* [EXCERPTED PASSAGE]:
The EU is talking about admitting new members again, after years of blanking Balkan neighbors. The US is strengthening security ties with India’s authoritarian leader and assorted Asia-Pacific “strongmen.” Even the Saudi Arabian outcast, Prince Mohammad bin Salman, is back in Western favor.
China is courting African and Arab countries, and the “Global South” with seductive talk of a brave new multipolar world, an expanded BRICS and an egalitarian G20. Ostracized Russia clings ever more desperately to Beijing, North Korea and like-minded rogue states.
Say hello to the “new world order,” an ongoing, radical reconstruction of the existing global strategic, legal and financial architecture — intrinsically chaotic, confusing and dangerous, and full of ambiguities, hypocrisies and contradictions.
Illustration: Mountain People
And say goodbye, prospectively, to the post-1945 consensus that placed the UN Security Council, the International Court of Justice, Western-led constructs such as the IMF and World Bank, and the wealthy G7 countries at the helm of global affairs. In brief, what is happening here is a three-way contest. It pits the established, US-dominated order (democratic, liberalized, discredited) against an emerging global regimen (authoritarian, mercantile, subservient) directed by China.
The third, less combative option, broadly favored by fast-growing “swing states” such as Nigeria, Brazil and Indonesia, is a reformed, UN-centered multilateralism — the Bridgetown debt relief initiative is a shining example — that would ensure a level playing field, especially for poorer, less developed countries. That is the long-shot outcome.
Nothing is settled yet. How the 21st century is run, and who runs it, remains an open question. So, right now, there is a huge scramble by governments to create, join or expand security alliances, coalitions, and economic, financial and trading blocs to suit changing needs, fears and priorities.
“Russia’s invasion of Ukraine has illuminated — and partly triggered — today’s scramble by the great powers,” wrote John Ikenberry, professor of politics and international affairs at Princeton University. “Foreign policy success or failure hinges on one’s ability to get large coalitions of states on one’s side.”
“The world is transitioning into a novel international order. The project to Americanize the world has failed,” Iranian President Ebrahim Raisi told the UN last week.
A “great fracture” looms, UN Secretary-General Antonio Guterres said.
The EU’s answer to disintegration is, predictably, more integration. Talk of absorbing six Balkan states plus Ukraine and Moldova, and of sweeping internal reforms revolving around an EU “inner circle,” is driven not by altruism, but by anxiety to counter Russian and Chinese influence.

* [DATA ROWS]:
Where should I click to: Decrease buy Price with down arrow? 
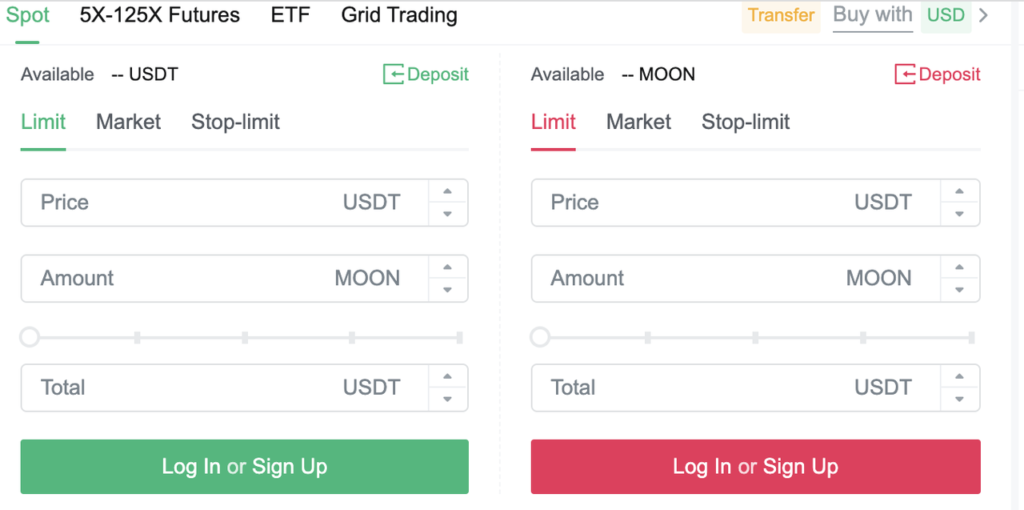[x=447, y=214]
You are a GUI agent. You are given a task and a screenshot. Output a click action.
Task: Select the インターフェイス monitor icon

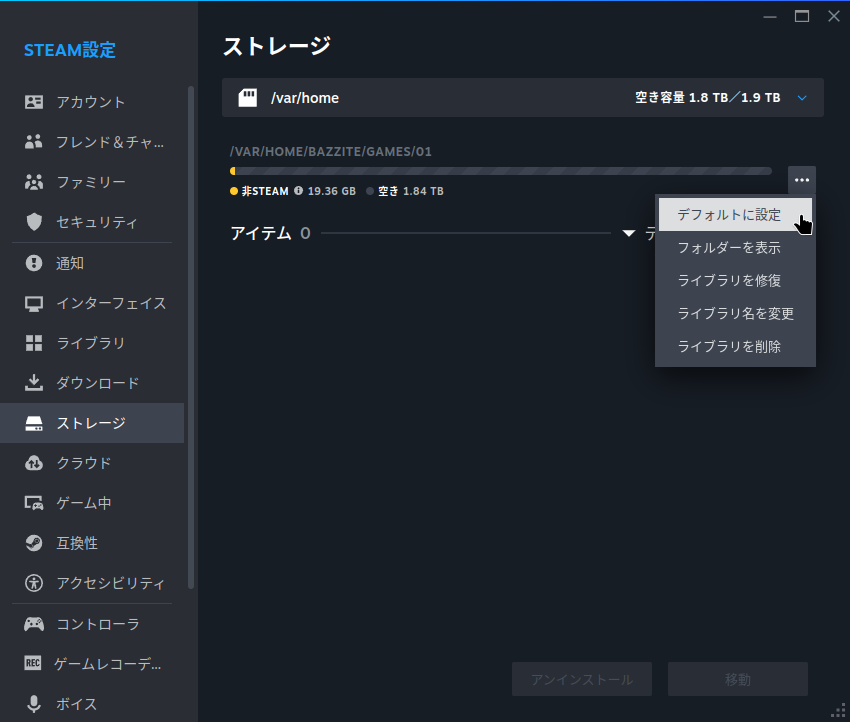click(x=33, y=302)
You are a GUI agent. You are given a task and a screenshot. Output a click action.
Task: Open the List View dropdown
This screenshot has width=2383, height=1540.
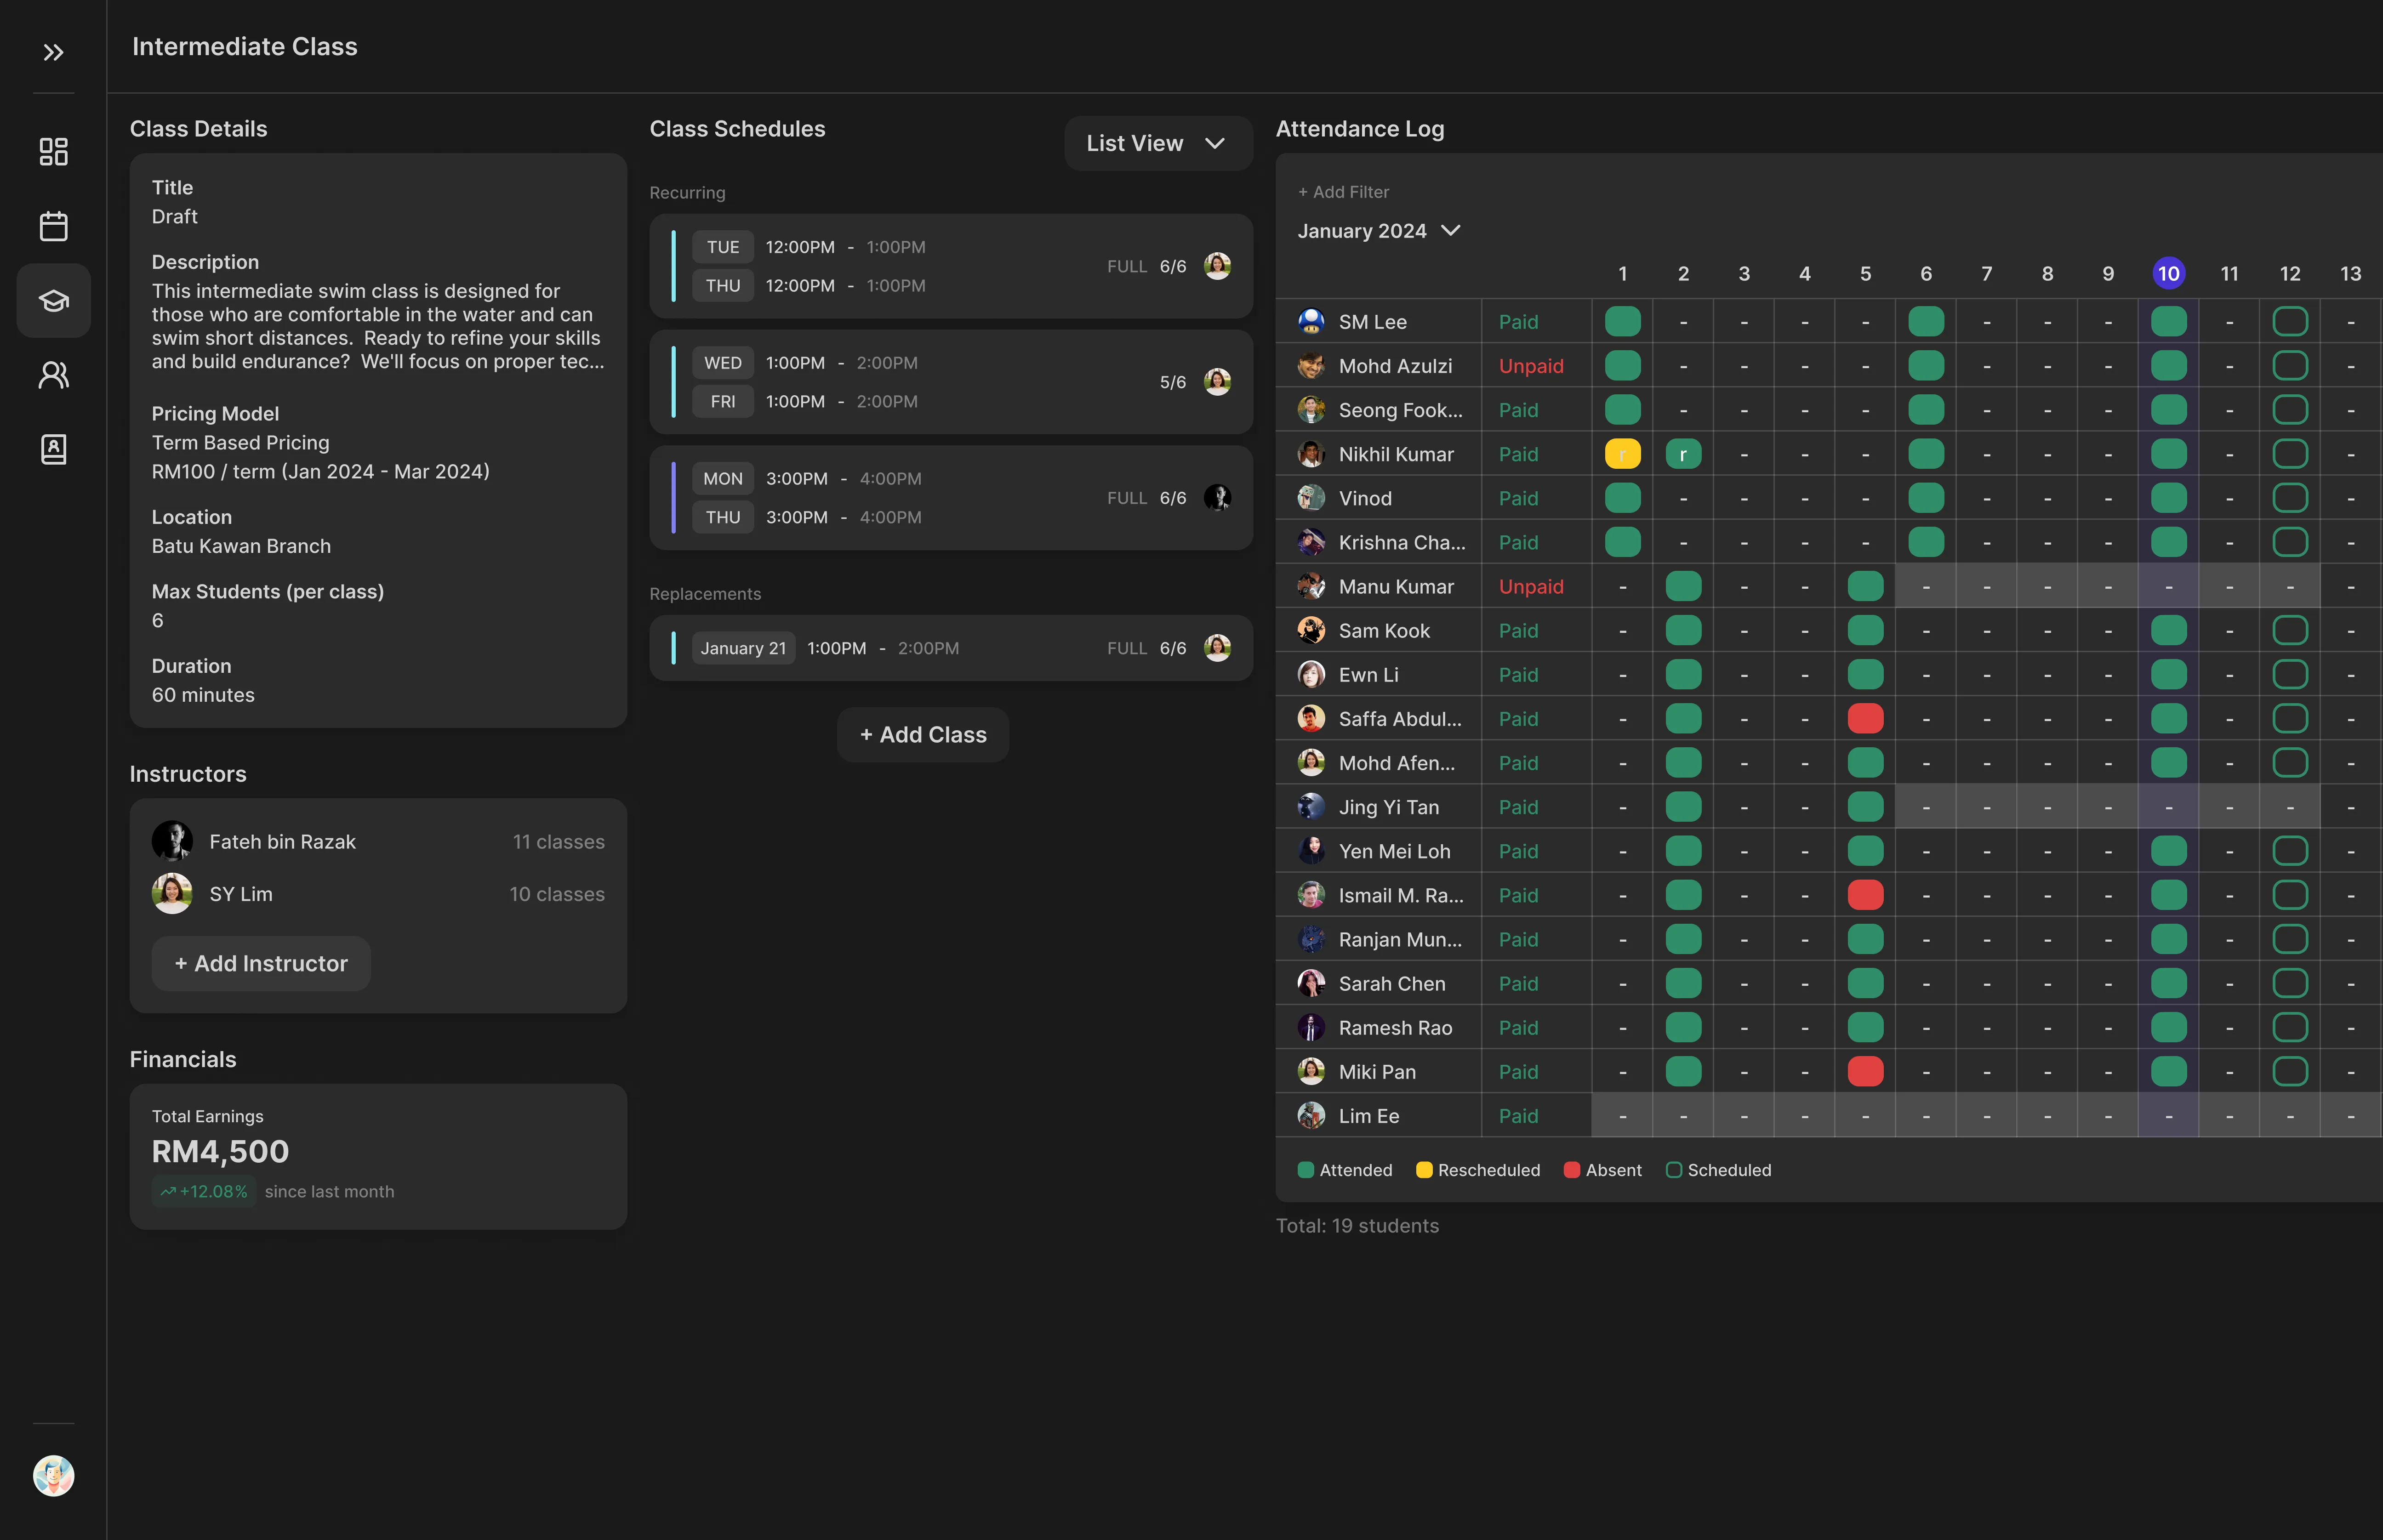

* [PROBLEMS AND TASKS]:
• A. In the new world order article, which countries are named as "swing states"?
• B. In the new world order article, switch "courting" to "wooing" and write out the passage starting at "China is courting" and ending at "hypocrisies and contradictions.".
• C. Pick up the new world order article after its final sentence and continue it.
You won't need the records.

* [RESULTS FOR THE EXERCISE]:
• A. Nigeria, Brazil and Indonesia.

• B.
China is wooing African and Arab countries, and the “Global South” with seductive talk of a brave new multipolar world, an expanded BRICS and an egalitarian G20. Ostracized Russia clings ever more desperately to Beijing, North Korea and like-minded rogue states.
Say hello to the “new world order,” an ongoing, radical reconstruction of the existing global strategic, legal and financial architecture — intrinsically chaotic, confusing and dangerous, and full of ambiguities, hypocrisies and contradictions.

• C.
“Enlargement is not a bureaucratic endeavor... It’s about exporting and safeguarding a certain model of life of free, open Western democracies,” Austrian Minister for European and International Affairs Alexander Schallenberg said.
This month’s urgent call by European Commission President Ursula von der Leyen for an enlarged EU that makes “credible security commitments” reflects another upheaval — an expanding, reinvigorated NATO.
The alliance recently embraced Finland and Sweden. Ukraine, Moldova, Bosnia and Georgia are in the waiting room. Pressure to join on other non-NATO EU neutrals such as Ireland might only grow.
New alignments in Europe mirror hardening battlelines globally. The US rejects an “Asian NATO” — but it has significantly reinforced security links with Japan, South Korea and the Philippines. Washington upgraded the Quadrilateral Security Dialogue — comprising the US, India, Australia and Japan — and launched the AUKUS pact with London and Canberra. It has suggested Britain should join the Quad, too.
US President Joe Biden’s coddling of Indian Prime Minister Narendra Modi, his recent meet-and-greet with Vietnam’s communists, his quest for common ground with Iran after last week’s hostage swap, and his pragmatic dealings with the Saudi Arabians and Israelis reveal a leader bent on exorcising former US president Donald Trump’s chaotic “no world order” — and keeping China in check.
Call him old-fashioned, but for Biden, the G7 — the US, Germany, France, the UK, Canada, Italy and Japan — is “the steering committee of the free world.”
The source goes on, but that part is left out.